Notre hystérique, véritable descendant de l’homme du Caucase, envoie promener les racoleurs et les sondeurs téléphoniques, surtout après 21 heures : encore des gens qu’il empêche de travailler tranquillement.
Flibustier du développement durable
Tout juste sorti des cavernes, l’humain rétrograde bricole un peu. Du coup, quand un appareil tombe en panne, il parvient parfois à le réparer ou à le prolonger d’une année ou deux. C’est donc un déchet de moins à recycler pour la grande cause du développement durable, un produit de moins à fabriquer pour une entreprise chinoise, une livraison de moins à assurer pour un transporteur, des coups de fils qui ne seront pas passés et quelques intermédiaires qui ne travailleront pas en exerçant leur talent de prise d’intérêt. Là encore, le crime contre les intérêts de la croissance est évident. Par exemple, il a récemment réparé sa chasse d’eau avec un joint à 50 centimes au lieu de changer le mécanisme. De plus, il a glissé une bouteille de deux litres remplie d’eau dans le bac pour réduire son volume. Franchement, s’il voulait faire un geste pour l’environnement, il aurait mieux fait d’acheter un système neuf : en plus, cela aurait été visible pour ses visiteurs. Oui, qu’est-ce que l’écologie sans communication en 2008 : même la croissance du nombre de vélos « publics » dans sa ville est corrélée à celle des annonceurs publicitaires !

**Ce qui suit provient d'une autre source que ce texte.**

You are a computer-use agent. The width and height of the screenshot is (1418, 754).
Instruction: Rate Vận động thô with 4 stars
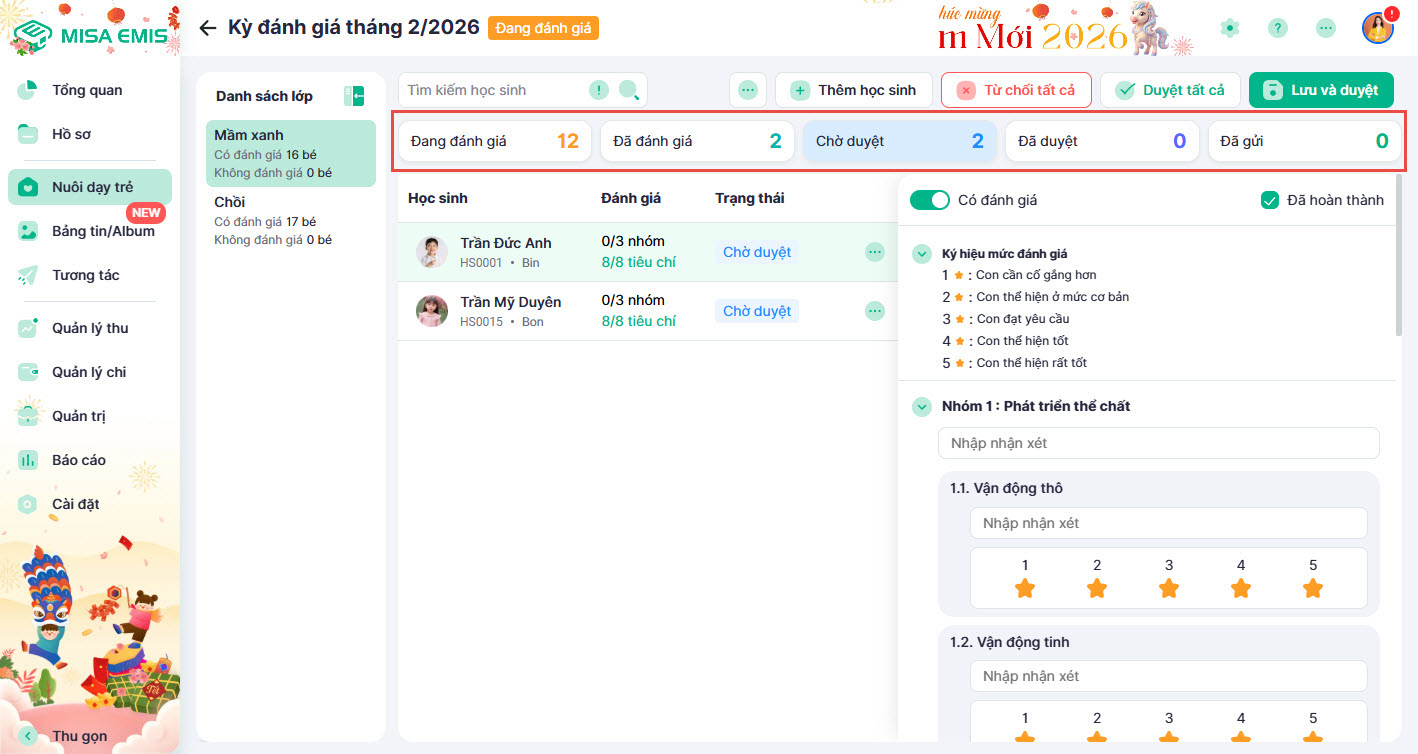pos(1241,588)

Cet être résiduel du Néandertal utilise une carte pliée en vingt en guise de GPS. Avec des gens comme lui, les progrès technologiques sur des sujets aussi essentiels seraient ralentis ! Heureusement que les citoyens normaux stimulent l’offre avec de vrais besoins : qui veut encore faire un jogging de nos jours sans montre-cardio-GPS ?
La liste des agissements de l’ennemi numéro un de notre système n’est pas exhaustive. En attendant que des lois soient prochainement édictées pour le faire rentrer dans le rayon et restreindre sa capacité de nuisance comme sa liberté d’expression, vous devez confondre cet individu dangereux pour la paix sociale et le convertir ou le dénoncer sans délais. Pas nécessairement au RMI, le lascar peut être d’autant difficile à détecter qu’il a possiblement un emploi « normal » comme beaucoup d’entre vous, dans lequel il dissimule machiavéliquement son extrémisme.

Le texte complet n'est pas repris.